If a cease-fire can be achieved and both the government and rebel violence is halted in Syria, a window of opportunity might emerge for a transition to an era of peaceful reform in our neighboring country, which may satisfy the democratic expectations of the Syrian people. The Annan plan, in that regard, might be the last chance of the Baathist regime to contribute and to steer – at its own expense– the popular demand for reform and avoid the country falling into a civil war along ethnic and sectarian lines.
Will it be possible to achieve a cease-fire? Indications are that before Tuesday’s withdrawal of troops deadline, Damascus will undertake whatever possible to strengthen its position. The rebels, in the hope of getting foreign arms and war machinery assistance - if not direct intervention in the civil war - will most probably engage in all kinds of provocation to be able to tell the international community that the Baathist regime is cheating truce terms. Besides, the international media propaganda machine will likely work hard over the next few days to show that a truce can not be established, and even if it is established can not amount to much.

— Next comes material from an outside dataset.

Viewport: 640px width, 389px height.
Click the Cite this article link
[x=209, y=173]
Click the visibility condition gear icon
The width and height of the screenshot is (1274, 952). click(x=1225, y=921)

Russia will probably continue acting with the awareness that “losing Syria” might mean damaging Russian hopes of making a comeback as a global power. Iran will probably act with the awareness that a Syrian withdrawal from Beirut and Bekaa Valley brought war to Damascus; stepping back and leaving Syria alone might bring war to Tehran.
The international “coalition of the willing” on the other hand, has started trumpeting that the Syrian regime will cheat on the terms of the truce even if a cease-fire can be achieved. There is, of course, some degree of distrust towards the al-Assad regime because of its not-so-promising past record with regard to honoring its own words. But, there is also rampant prejudice fuelled by wild expectations of a post-Baathist Syria.

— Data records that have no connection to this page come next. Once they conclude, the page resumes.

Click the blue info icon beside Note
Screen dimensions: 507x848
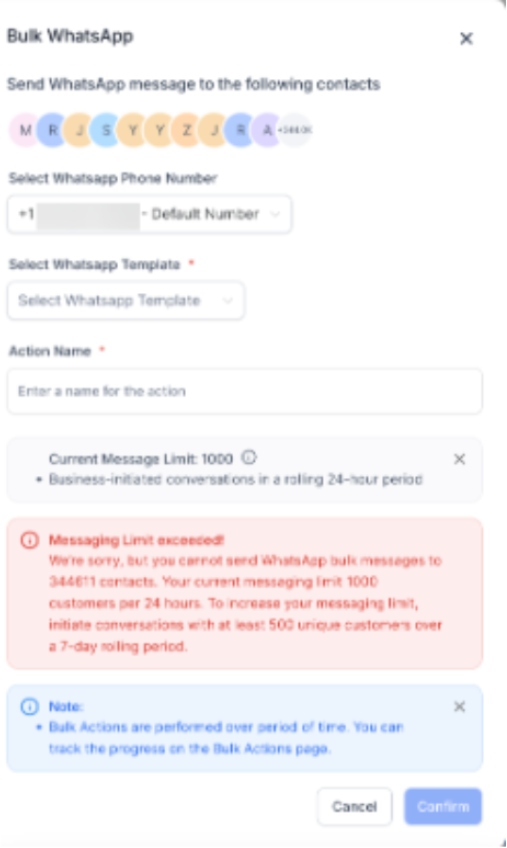(30, 706)
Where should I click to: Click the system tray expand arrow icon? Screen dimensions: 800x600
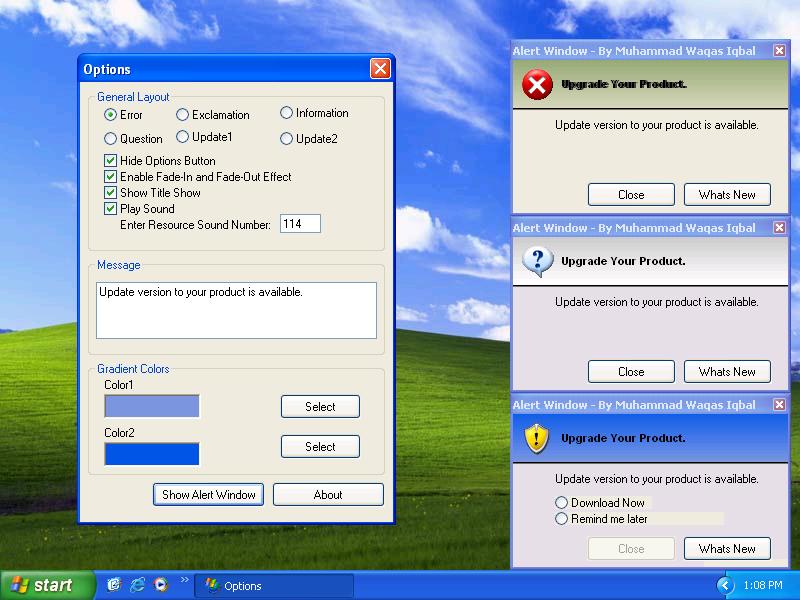click(725, 585)
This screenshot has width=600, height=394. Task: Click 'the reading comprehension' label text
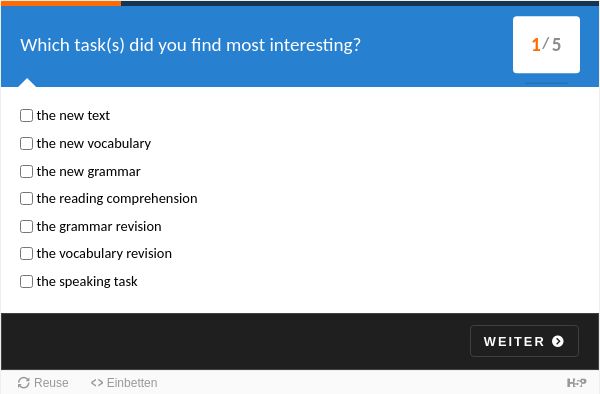coord(117,199)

On the way to China – his first-ever visit as Prime Minister – Turkey’s Recep Tayyip Erdoğan clearly underlined that this country would wait “patiently” to see if Syria abided by first the deadline and later the terms of the cease-fire. However, it has contingency plans and would take “certain steps” if violence did not stop in the neighboring country. Of course, with the number of Syrian refugees in camps in Turkey exceeding 25,000 on the one hand and the potential spillover effect of the developments in Syria, the Ankara government has more than enough reasons to have some contingency plan. Though so far Turkish officials have been categorically ruling out Turkey intervening alone in any shape or form, an intervention might well be in those contingency plans. Still, such an intervention, in the absence of a U.N. mandate and of course excluding Cyprus, would be first in the modern history of Turkey.
A Turkish intervention, however, will bring the Syrian trouble into Turkey. Perhaps it is wiser for Turkey to rescind and re-include the “Westphalian” principles in its foreign policy planning: respect to sovereignty, respect to borders, and non-interference in internal affairs.